GIVEN RECORDS
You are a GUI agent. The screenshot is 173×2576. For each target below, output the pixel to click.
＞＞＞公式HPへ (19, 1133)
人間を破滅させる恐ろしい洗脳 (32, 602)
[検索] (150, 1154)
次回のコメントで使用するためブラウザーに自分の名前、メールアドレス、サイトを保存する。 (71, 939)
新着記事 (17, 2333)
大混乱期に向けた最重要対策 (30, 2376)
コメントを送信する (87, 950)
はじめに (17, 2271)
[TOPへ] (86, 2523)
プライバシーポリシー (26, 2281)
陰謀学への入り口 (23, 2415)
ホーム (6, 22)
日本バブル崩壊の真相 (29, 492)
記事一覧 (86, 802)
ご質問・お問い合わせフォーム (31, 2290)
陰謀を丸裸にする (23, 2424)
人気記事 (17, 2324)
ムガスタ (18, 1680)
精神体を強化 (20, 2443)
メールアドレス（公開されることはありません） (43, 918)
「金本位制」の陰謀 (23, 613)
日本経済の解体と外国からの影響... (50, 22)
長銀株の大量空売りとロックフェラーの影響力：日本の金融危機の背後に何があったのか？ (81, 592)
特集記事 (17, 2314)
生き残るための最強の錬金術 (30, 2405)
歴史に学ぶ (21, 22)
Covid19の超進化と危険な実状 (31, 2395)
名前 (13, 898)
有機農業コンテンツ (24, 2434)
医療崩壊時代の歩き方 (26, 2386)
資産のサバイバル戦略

---

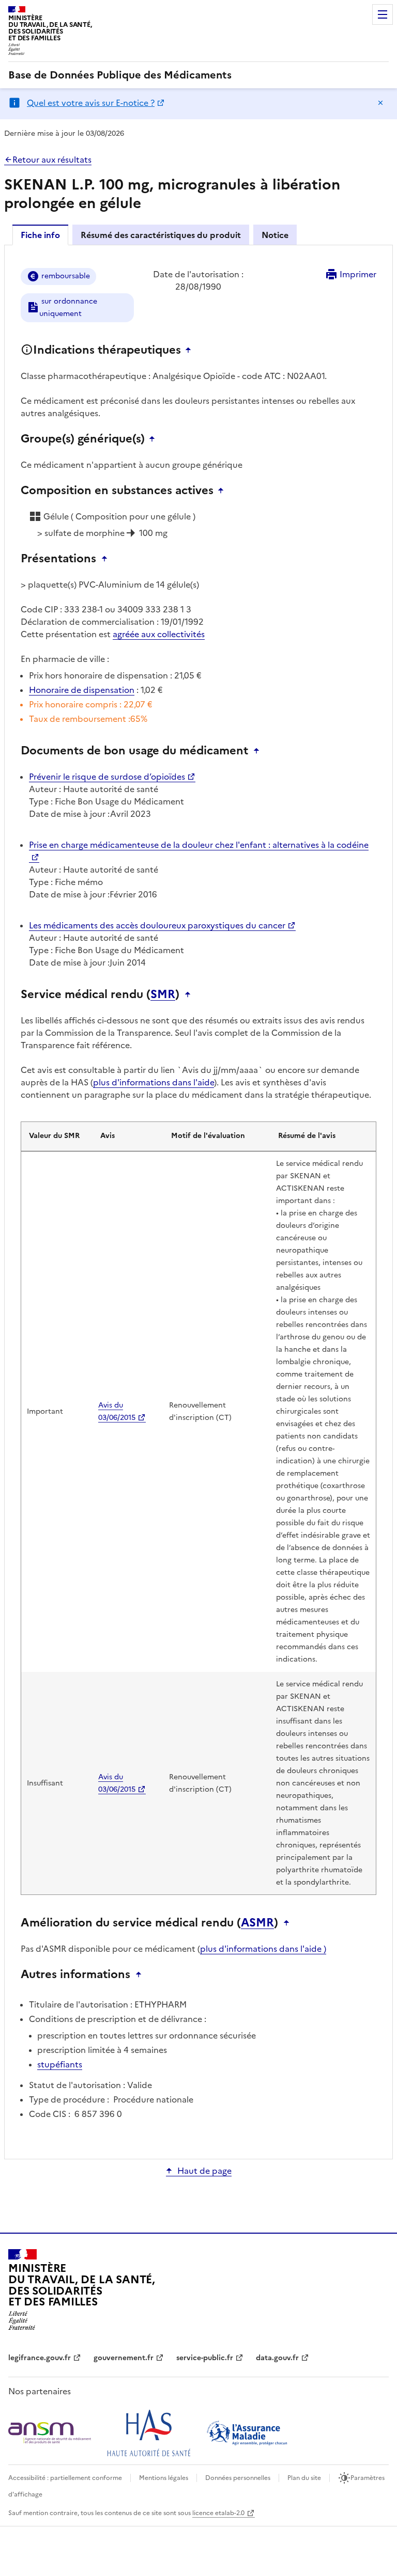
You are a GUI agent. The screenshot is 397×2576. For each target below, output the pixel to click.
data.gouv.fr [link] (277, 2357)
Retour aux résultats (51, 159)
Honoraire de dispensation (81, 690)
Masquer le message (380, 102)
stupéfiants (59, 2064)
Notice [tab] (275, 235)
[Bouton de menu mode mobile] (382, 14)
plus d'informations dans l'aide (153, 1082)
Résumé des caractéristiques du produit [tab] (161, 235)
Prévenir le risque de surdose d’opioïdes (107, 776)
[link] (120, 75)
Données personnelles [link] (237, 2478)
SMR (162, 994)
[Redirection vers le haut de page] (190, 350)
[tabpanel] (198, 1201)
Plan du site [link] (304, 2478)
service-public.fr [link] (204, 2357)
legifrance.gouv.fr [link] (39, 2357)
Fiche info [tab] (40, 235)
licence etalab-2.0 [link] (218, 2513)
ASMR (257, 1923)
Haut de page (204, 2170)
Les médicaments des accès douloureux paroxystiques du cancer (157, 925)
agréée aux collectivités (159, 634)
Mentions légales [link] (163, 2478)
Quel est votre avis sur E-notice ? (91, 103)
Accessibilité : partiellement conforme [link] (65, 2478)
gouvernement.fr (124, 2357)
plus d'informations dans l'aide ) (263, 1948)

ASSIGNMENT
Would you please copy, word for word, everything above from the line containing "Notice [tab] (275, 235)" down to the line containing "plus d'informations dans l'aide ) (263, 1948)", those two lines included?

EXERCISE RESULT
Notice [tab] (275, 235)
[Bouton de menu mode mobile] (382, 14)
plus d'informations dans l'aide (153, 1082)
Résumé des caractéristiques du produit [tab] (161, 235)
Prévenir le risque de surdose d’opioïdes (107, 776)
[link] (120, 75)
Données personnelles [link] (237, 2478)
SMR (162, 994)
[Redirection vers le haut de page] (190, 350)
[tabpanel] (198, 1201)
Plan du site [link] (304, 2478)
service-public.fr [link] (204, 2357)
legifrance.gouv.fr [link] (39, 2357)
Fiche info [tab] (40, 235)
licence etalab-2.0 [link] (218, 2513)
ASMR (257, 1923)
Haut de page (204, 2170)
Les médicaments des accès douloureux paroxystiques du cancer (157, 925)
agréée aux collectivités (159, 634)
Mentions légales [link] (163, 2478)
Quel est votre avis sur E-notice ? (91, 103)
Accessibilité : partiellement conforme [link] (65, 2478)
gouvernement.fr (124, 2357)
plus d'informations dans l'aide ) (263, 1948)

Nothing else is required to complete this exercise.